Founded by Jon Arcos, who has 25 years of experience in the field of spinal implants, Axis Spine Technologies gives surgeons the implant systems they need to support spinal alignment.

The medtech has just closed £2.2M in a round led by ACF Investors, marking its first Delta Fund investment. The syndicate of Angels behind the investment was led by pharmaceuticals expert Simon Cartmell, who also joins AST’s board.

£500K for Glasgow-based mental health startup

With 15.4M working days lost in 2018 due to stress, anxiety and depression, employers have more reasons than they should need to take mental health seriously.

Frog Systems has just secured half a million – primarily from Sir Rod Aldridge, chair the Aldridge Foundation, which helps disadvantaged young people improve their employability. Operating out of Glasgow, Frog Systems is a video-based mental health and wellbeing system for workplaces. It will use the money to recruit new team members – including a sales team to head up company growth.

£7M for Nyobolt batteries

Nyobolt evolved from research by Dr Clare Grey, renowned in the field of battery materials, and Dr Sai Shivareddy.

The Cambridge University spinout now boasts a team of experts from the likes of Tesla and Dyson.

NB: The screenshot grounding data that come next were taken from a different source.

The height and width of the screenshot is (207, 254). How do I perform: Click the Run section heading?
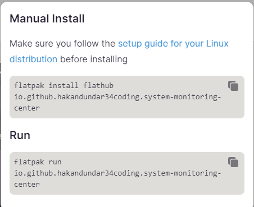(x=20, y=135)
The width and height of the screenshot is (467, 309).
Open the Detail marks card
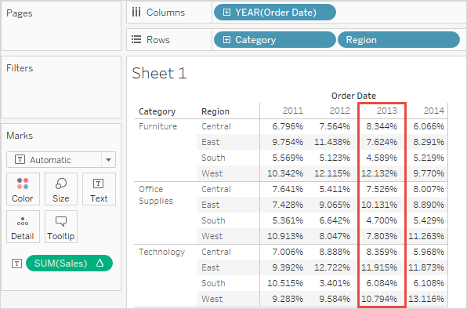coord(23,227)
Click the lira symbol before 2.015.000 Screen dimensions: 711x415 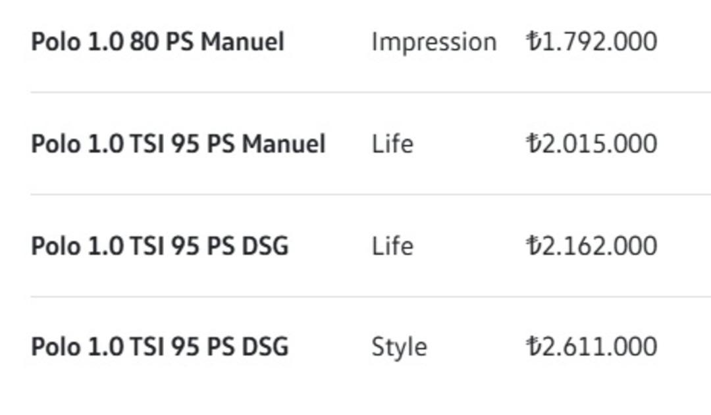pos(533,143)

Its battery – made from niobium-based anode materials, which deliver higher levels of power – can charge rapidly and function in extreme conditions, unlike current options.

The money came from IQ Capital and Cambridge Enterprise, and will be funnelled into growing engineering and operations teams, and expanding globally.

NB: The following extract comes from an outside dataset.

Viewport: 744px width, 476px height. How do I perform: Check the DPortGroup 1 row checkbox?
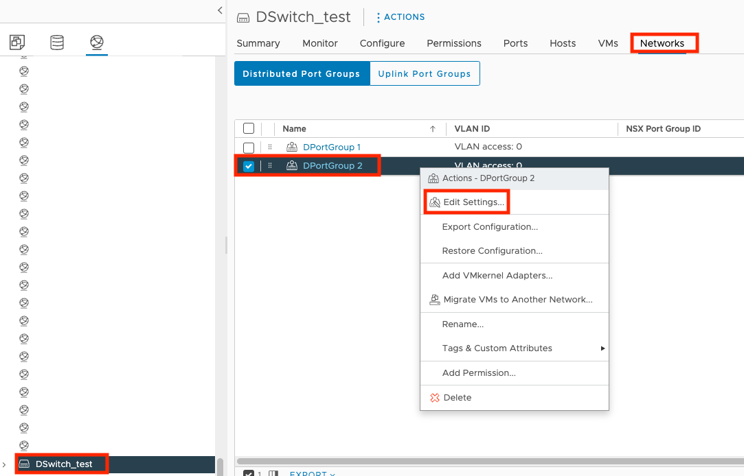249,147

£2.1M seed for insect farmer Better Origin

For Better Origin, insects are the missing link in the modern food chain; they ‘can be used to form a bridge between food waste and food production’. In practice, this looks like feeding black soldier flies to chickens. Cofounder Fotis Fotiadis experienced a change of heart while working in oil and gas and undertook a Sustainable Engineering MPhil at Cambridge University, where he met his cofounder Miha Pipan.

The company has just garnered over £2M in seed funding led – amusingly – by Fly Ventures, and renewable energy entrepreneur Nick Boyle, with participation from existing investor Metavallon VC.

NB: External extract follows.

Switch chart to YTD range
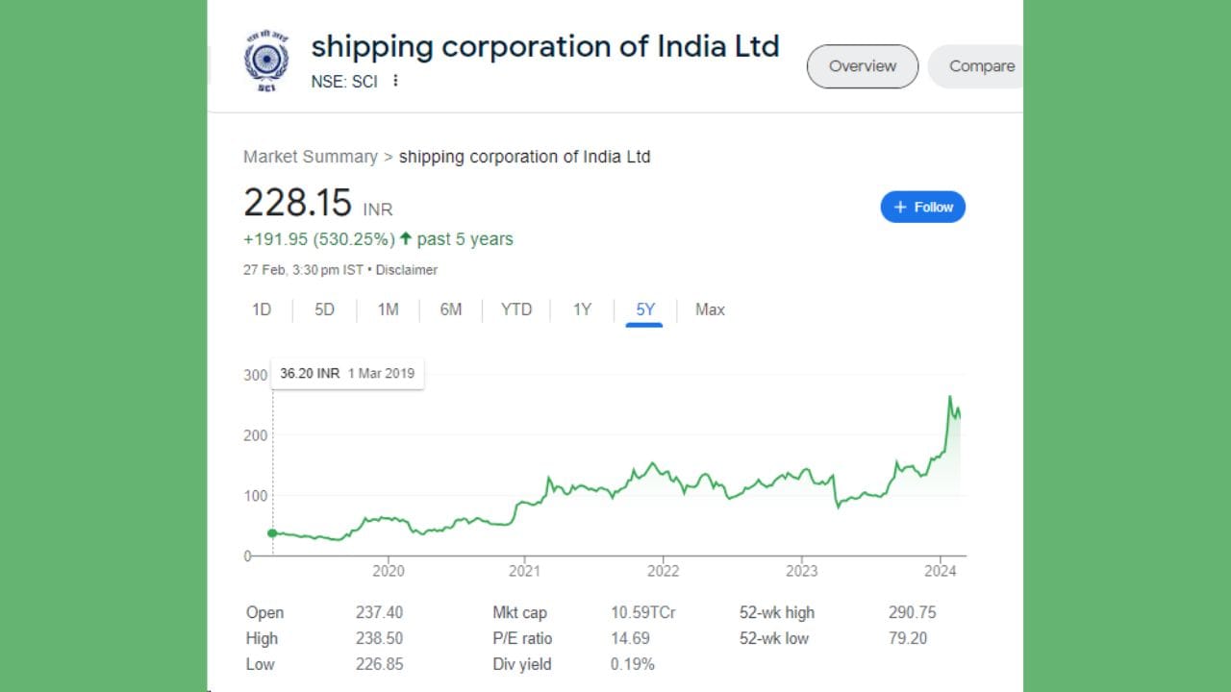 coord(516,309)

Tevva, not Tesla – £8.8M for UK e-truck startup

Provider of electric trucks for clean and green freight, Tevva has just closed an oversubscribed funding round. The money will go towards the continued development and widespread roll-out of its zero-emission vehicles.

“The passion in the market for EV freight truck technology is incredibly apparent,” commented founder and CEO Asher Bennett.

“Once we were able to break the range barrier for electric battery propulsion—which we did by utilising the concepts I had learned as a submarine Officer in the Israeli Navy – investors have continued to vote with their wallets and customers have put more than 230,000 km on our trucks now on the road. And counting.”

£3.6M seed funding for tree-planting fintech

Over 100 million trees have been planted so far by Ecosia, which channels 80% of its profits into global tree-planting efforts. TreeCard, according to creator Jamie Cox, “does the exact same thing but in the fintech space”.

When you make a purchase, the merchant has to pay a fee to the card issuer. If that card issuer is TreeCard, the majority of that will be channeled towards planting trees.

The green fintech uses Ecosia’s tree-planting service and counts it as its “mother” company. It has just raised additional cash to the tune of £3.6M, led by EQT Ventures, with participation from Seedcamp and Episode 1.

In other international news

  • Katana raises $11M Series A: Tallinn’s Katana has raised $11M, led by Atomico, to build plug-and-play manufacturing enterprise resource managing software for SMEs.
  • Moët Hennessy and JAY-Z acquire 50% stake in Armand de Brignac: The world-renowned luxury wine and spirits provider and music superstar have joined up to fund the champagne brand.
  • Games and Esports venture fund Hiro Capital invests $15M: the UK-based VC has invested $15M into three games studios: Stockholm’s Snowprint Studios, San Francisco’s Double Loop Games, and Belgium’s Happy Volcano.